> [Your task] Reproduce the material below, swapping each occurrence of "Identify the location of" for "Locate" and changing nothing else.

> [Provided material]
-*-

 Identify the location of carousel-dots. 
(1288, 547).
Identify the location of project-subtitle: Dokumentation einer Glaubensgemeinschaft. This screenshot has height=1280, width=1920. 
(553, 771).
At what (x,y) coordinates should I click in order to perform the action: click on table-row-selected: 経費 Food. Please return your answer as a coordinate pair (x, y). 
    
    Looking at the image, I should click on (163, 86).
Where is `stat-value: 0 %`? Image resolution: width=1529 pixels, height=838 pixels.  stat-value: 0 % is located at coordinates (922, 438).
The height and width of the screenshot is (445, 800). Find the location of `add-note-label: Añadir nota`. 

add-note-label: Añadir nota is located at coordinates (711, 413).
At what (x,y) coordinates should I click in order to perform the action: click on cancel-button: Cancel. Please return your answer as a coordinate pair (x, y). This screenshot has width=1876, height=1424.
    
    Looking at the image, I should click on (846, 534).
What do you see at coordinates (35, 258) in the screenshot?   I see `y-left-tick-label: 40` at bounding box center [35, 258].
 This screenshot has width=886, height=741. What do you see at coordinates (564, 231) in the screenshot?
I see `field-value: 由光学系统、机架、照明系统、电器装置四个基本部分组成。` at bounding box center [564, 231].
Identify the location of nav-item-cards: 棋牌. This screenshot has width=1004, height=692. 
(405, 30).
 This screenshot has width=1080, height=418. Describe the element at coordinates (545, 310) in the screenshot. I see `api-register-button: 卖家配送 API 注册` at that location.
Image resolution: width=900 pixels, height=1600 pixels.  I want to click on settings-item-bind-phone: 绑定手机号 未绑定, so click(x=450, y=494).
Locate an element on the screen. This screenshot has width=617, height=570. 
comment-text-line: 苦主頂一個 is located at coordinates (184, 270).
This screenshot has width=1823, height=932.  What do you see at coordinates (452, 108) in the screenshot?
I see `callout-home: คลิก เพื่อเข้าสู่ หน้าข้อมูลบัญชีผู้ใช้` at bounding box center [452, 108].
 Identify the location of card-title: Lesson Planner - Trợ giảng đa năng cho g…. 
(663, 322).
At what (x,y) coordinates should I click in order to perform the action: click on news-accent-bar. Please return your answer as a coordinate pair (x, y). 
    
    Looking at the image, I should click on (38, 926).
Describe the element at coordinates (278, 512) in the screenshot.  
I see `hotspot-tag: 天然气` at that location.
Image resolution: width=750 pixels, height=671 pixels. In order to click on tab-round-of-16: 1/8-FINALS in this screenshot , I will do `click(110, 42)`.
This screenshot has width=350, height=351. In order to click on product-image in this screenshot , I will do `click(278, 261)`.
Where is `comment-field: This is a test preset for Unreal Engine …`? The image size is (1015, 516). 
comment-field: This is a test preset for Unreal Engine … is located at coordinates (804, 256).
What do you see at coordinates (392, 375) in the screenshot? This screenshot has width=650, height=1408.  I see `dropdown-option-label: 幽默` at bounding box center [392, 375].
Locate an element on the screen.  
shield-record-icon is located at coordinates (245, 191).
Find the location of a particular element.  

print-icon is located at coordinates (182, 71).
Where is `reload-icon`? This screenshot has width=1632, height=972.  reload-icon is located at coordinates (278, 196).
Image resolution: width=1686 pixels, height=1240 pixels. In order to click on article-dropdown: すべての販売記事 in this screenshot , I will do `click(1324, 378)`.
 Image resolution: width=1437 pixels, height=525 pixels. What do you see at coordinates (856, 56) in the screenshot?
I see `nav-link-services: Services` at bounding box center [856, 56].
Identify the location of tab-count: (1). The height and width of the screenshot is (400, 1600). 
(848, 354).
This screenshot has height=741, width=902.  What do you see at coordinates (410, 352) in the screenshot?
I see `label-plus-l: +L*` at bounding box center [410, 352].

-*-

> [Solution for this task]
 Locate carousel-dots. 
(1288, 547).
Locate project-subtitle: Dokumentation einer Glaubensgemeinschaft. This screenshot has height=1280, width=1920. 
(553, 771).
At what (x,y) coordinates should I click in order to perform the action: click on table-row-selected: 経費 Food. Please return your answer as a coordinate pair (x, y). 
    
    Looking at the image, I should click on (163, 86).
Where is `stat-value: 0 %`? Image resolution: width=1529 pixels, height=838 pixels.  stat-value: 0 % is located at coordinates (922, 438).
The height and width of the screenshot is (445, 800). Find the location of `add-note-label: Añadir nota`. 

add-note-label: Añadir nota is located at coordinates (711, 413).
At what (x,y) coordinates should I click in order to perform the action: click on cancel-button: Cancel. Please return your answer as a coordinate pair (x, y). This screenshot has width=1876, height=1424.
    
    Looking at the image, I should click on (846, 534).
What do you see at coordinates (35, 258) in the screenshot?   I see `y-left-tick-label: 40` at bounding box center [35, 258].
 This screenshot has width=886, height=741. What do you see at coordinates (564, 231) in the screenshot?
I see `field-value: 由光学系统、机架、照明系统、电器装置四个基本部分组成。` at bounding box center [564, 231].
Locate nav-item-cards: 棋牌. This screenshot has width=1004, height=692. 
(405, 30).
 This screenshot has width=1080, height=418. Describe the element at coordinates (545, 310) in the screenshot. I see `api-register-button: 卖家配送 API 注册` at that location.
Image resolution: width=900 pixels, height=1600 pixels.  I want to click on settings-item-bind-phone: 绑定手机号 未绑定, so click(x=450, y=494).
Locate an element on the screen. This screenshot has width=617, height=570. 
comment-text-line: 苦主頂一個 is located at coordinates (184, 270).
This screenshot has width=1823, height=932.  What do you see at coordinates (452, 108) in the screenshot?
I see `callout-home: คลิก เพื่อเข้าสู่ หน้าข้อมูลบัญชีผู้ใช้` at bounding box center [452, 108].
 Locate card-title: Lesson Planner - Trợ giảng đa năng cho g…. 
(663, 322).
At what (x,y) coordinates should I click in order to perform the action: click on news-accent-bar. Please return your answer as a coordinate pair (x, y). 
    
    Looking at the image, I should click on (38, 926).
Describe the element at coordinates (278, 512) in the screenshot.  
I see `hotspot-tag: 天然气` at that location.
Image resolution: width=750 pixels, height=671 pixels. In order to click on tab-round-of-16: 1/8-FINALS in this screenshot , I will do `click(110, 42)`.
This screenshot has width=350, height=351. In order to click on product-image in this screenshot , I will do `click(278, 261)`.
Where is `comment-field: This is a test preset for Unreal Engine …`? The image size is (1015, 516). 
comment-field: This is a test preset for Unreal Engine … is located at coordinates (804, 256).
What do you see at coordinates (392, 375) in the screenshot? This screenshot has width=650, height=1408.  I see `dropdown-option-label: 幽默` at bounding box center [392, 375].
Locate an element on the screen.  
shield-record-icon is located at coordinates (245, 191).
Find the location of a particular element.  

print-icon is located at coordinates (182, 71).
Where is `reload-icon`? This screenshot has width=1632, height=972.  reload-icon is located at coordinates (278, 196).
Image resolution: width=1686 pixels, height=1240 pixels. In order to click on article-dropdown: すべての販売記事 in this screenshot , I will do `click(1324, 378)`.
 Image resolution: width=1437 pixels, height=525 pixels. What do you see at coordinates (856, 56) in the screenshot?
I see `nav-link-services: Services` at bounding box center [856, 56].
Locate tab-count: (1). The height and width of the screenshot is (400, 1600). 
(848, 354).
This screenshot has height=741, width=902.  What do you see at coordinates (410, 352) in the screenshot?
I see `label-plus-l: +L*` at bounding box center [410, 352].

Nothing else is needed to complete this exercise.